▶ PROBLEM STATEMENT
Which lines of the listing below contain the word "magnifier"? Copy each of them.

▶ RECORDS SUPPLIED
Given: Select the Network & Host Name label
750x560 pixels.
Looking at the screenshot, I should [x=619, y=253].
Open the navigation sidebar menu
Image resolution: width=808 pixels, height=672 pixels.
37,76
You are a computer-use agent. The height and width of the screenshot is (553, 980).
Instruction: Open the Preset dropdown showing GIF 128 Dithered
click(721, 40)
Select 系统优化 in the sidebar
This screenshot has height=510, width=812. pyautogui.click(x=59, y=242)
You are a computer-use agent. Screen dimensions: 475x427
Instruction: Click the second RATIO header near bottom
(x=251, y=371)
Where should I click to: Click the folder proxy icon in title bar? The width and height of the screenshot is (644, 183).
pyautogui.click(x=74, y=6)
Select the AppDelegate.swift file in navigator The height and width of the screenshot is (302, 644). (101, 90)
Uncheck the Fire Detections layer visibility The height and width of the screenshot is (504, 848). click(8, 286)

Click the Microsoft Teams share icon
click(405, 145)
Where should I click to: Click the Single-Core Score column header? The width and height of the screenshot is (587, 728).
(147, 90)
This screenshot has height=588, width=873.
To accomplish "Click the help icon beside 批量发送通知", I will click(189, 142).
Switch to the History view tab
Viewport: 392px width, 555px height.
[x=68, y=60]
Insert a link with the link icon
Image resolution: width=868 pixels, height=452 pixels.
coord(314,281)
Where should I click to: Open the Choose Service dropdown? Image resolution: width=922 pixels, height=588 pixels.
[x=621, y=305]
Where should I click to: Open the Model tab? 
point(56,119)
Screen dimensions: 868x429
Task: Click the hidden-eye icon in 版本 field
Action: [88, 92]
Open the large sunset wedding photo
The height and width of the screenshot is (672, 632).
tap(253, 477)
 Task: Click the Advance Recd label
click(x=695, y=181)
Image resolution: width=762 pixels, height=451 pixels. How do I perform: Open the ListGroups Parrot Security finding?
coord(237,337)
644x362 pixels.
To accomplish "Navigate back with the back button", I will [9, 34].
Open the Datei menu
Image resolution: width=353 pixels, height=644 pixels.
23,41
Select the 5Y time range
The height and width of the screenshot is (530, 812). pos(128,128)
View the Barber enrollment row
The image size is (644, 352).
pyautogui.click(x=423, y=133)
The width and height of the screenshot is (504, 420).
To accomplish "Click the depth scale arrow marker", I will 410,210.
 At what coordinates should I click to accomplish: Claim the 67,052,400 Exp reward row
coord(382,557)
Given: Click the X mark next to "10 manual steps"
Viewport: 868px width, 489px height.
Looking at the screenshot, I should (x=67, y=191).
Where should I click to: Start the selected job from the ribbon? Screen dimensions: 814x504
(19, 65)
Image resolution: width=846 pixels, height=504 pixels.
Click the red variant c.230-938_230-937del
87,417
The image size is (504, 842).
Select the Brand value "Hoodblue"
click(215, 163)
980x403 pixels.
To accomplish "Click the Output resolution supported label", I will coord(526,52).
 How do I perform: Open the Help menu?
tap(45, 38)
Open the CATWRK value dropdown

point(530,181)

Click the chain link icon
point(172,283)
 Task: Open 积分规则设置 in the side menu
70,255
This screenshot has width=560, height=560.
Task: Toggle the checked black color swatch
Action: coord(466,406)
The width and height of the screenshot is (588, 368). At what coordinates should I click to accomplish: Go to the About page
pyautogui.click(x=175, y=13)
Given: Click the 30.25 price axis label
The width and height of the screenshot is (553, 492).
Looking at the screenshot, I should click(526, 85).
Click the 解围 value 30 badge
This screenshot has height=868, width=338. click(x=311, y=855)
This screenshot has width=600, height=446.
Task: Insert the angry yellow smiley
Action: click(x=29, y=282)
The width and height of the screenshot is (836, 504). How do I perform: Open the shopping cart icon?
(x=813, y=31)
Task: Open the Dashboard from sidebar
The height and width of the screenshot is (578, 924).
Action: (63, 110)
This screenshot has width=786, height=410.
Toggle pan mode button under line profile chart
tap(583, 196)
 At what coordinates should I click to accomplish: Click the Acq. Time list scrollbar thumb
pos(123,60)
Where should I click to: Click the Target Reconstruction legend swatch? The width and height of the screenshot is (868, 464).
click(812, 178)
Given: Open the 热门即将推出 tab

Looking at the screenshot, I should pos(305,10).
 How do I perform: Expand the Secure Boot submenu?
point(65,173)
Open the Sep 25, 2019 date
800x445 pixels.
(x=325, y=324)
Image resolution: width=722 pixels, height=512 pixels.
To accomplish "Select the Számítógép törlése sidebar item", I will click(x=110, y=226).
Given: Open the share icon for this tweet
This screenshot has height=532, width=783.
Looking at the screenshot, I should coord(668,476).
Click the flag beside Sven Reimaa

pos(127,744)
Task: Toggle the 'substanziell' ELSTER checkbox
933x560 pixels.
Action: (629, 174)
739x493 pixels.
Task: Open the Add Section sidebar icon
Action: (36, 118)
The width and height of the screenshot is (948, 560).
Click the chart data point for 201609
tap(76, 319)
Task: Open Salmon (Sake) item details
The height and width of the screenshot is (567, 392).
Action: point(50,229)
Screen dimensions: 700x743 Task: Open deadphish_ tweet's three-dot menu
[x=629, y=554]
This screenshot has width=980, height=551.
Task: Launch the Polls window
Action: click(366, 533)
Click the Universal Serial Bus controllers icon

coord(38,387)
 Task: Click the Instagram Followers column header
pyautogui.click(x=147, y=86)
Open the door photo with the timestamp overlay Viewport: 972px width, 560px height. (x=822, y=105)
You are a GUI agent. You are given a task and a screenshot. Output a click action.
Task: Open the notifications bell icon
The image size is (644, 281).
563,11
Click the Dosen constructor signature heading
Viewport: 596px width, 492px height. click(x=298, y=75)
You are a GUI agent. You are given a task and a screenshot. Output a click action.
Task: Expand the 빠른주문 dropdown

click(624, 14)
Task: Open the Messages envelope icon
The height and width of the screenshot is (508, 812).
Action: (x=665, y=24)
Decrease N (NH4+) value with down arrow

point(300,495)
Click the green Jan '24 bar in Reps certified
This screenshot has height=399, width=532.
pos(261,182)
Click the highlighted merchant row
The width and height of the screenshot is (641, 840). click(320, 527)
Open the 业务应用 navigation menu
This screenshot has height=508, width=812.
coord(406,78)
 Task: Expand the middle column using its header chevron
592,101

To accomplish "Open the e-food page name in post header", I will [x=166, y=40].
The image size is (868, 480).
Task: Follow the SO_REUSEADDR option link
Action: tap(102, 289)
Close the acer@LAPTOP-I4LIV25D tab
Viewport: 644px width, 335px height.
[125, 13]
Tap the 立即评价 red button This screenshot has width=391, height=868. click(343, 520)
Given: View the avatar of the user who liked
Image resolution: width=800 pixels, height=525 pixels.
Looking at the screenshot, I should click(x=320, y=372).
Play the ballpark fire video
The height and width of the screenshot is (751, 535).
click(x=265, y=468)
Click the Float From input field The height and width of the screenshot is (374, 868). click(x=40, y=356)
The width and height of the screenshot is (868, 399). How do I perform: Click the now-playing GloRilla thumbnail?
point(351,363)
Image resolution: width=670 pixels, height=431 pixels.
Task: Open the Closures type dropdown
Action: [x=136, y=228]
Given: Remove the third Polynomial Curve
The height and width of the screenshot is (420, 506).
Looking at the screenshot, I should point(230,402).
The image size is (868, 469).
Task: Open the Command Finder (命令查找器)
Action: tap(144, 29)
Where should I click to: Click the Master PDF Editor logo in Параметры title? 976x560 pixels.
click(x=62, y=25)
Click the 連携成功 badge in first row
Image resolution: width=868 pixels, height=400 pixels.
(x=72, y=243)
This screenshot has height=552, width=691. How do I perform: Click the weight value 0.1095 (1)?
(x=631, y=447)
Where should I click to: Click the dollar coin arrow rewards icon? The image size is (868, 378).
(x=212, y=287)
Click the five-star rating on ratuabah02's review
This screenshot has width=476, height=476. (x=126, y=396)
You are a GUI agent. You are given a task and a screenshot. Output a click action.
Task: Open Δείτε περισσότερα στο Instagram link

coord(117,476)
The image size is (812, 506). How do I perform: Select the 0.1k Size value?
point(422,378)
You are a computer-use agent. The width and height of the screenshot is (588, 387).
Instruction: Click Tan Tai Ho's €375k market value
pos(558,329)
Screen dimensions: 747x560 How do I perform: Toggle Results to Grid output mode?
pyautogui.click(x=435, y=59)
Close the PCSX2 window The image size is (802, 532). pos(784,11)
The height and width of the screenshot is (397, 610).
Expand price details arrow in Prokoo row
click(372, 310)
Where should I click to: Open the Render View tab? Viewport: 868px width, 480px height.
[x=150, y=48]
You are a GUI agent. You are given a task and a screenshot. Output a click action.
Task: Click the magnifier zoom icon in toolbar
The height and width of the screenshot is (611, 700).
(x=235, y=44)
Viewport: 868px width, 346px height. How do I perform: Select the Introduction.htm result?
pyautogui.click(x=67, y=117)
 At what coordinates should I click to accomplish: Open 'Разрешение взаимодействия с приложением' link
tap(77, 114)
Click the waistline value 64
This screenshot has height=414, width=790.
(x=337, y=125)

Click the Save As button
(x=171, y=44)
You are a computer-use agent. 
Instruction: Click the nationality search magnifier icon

▶ TASK ANSWER
Task: Click the magnifier zoom icon in toolbar
Instruction: Click the nationality search magnifier icon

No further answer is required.